■ Stated goal ■
Print the listing below character for character, covering the stretch from its first line through the line that contains "click(530, 30)", and nothing beyond it.

■ Data records ■
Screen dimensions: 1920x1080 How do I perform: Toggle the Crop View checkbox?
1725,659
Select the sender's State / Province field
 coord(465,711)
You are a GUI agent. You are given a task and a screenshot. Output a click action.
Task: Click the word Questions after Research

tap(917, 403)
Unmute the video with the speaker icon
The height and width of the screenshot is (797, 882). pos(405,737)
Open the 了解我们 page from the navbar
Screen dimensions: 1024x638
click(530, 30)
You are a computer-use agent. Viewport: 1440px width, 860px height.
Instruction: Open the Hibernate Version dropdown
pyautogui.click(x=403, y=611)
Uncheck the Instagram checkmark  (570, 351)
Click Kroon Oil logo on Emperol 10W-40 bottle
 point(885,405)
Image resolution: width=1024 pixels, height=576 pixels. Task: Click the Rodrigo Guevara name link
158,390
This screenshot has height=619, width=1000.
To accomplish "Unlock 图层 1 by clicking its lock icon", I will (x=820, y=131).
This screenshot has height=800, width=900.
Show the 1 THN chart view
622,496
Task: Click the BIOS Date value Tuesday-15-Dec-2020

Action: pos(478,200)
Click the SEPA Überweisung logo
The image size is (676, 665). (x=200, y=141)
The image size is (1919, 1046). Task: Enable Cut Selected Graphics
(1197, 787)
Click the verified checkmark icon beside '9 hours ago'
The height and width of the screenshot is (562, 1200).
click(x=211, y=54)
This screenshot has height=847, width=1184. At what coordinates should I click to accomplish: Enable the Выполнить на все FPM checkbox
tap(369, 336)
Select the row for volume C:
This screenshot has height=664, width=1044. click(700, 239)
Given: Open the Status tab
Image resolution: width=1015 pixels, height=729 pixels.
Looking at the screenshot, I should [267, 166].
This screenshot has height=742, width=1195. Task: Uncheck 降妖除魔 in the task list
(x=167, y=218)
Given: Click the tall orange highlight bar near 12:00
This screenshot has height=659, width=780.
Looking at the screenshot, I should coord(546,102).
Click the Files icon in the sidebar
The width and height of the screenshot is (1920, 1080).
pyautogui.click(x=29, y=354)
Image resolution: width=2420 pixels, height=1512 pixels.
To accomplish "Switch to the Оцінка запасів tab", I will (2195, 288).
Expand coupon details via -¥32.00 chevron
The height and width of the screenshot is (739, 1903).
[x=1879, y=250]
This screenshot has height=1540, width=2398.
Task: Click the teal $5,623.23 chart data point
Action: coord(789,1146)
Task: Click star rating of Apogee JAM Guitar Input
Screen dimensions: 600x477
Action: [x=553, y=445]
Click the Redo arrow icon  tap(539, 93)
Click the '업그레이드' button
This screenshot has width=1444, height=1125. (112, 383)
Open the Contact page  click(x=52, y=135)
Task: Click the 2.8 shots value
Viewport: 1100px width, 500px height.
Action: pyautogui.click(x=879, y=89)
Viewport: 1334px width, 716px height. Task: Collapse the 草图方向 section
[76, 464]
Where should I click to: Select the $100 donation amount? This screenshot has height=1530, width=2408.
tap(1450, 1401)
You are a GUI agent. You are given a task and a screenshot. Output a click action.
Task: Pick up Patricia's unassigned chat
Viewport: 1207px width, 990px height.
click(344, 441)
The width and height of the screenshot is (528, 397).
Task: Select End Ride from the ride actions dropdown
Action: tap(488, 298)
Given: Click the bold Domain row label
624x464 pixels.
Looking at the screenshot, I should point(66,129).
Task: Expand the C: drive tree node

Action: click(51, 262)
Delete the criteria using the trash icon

■ Reply to the task ■
Screen dimensions: 1920x1080 How do I perform: Toggle the Crop View checkbox?
1725,659
Select the sender's State / Province field
 coord(465,711)
You are a GUI agent. You are given a task and a screenshot. Output a click action.
Task: Click the word Questions after Research

tap(917, 403)
Unmute the video with the speaker icon
The height and width of the screenshot is (797, 882). pos(405,737)
Open the 了解我们 page from the navbar
Screen dimensions: 1024x638
click(530, 30)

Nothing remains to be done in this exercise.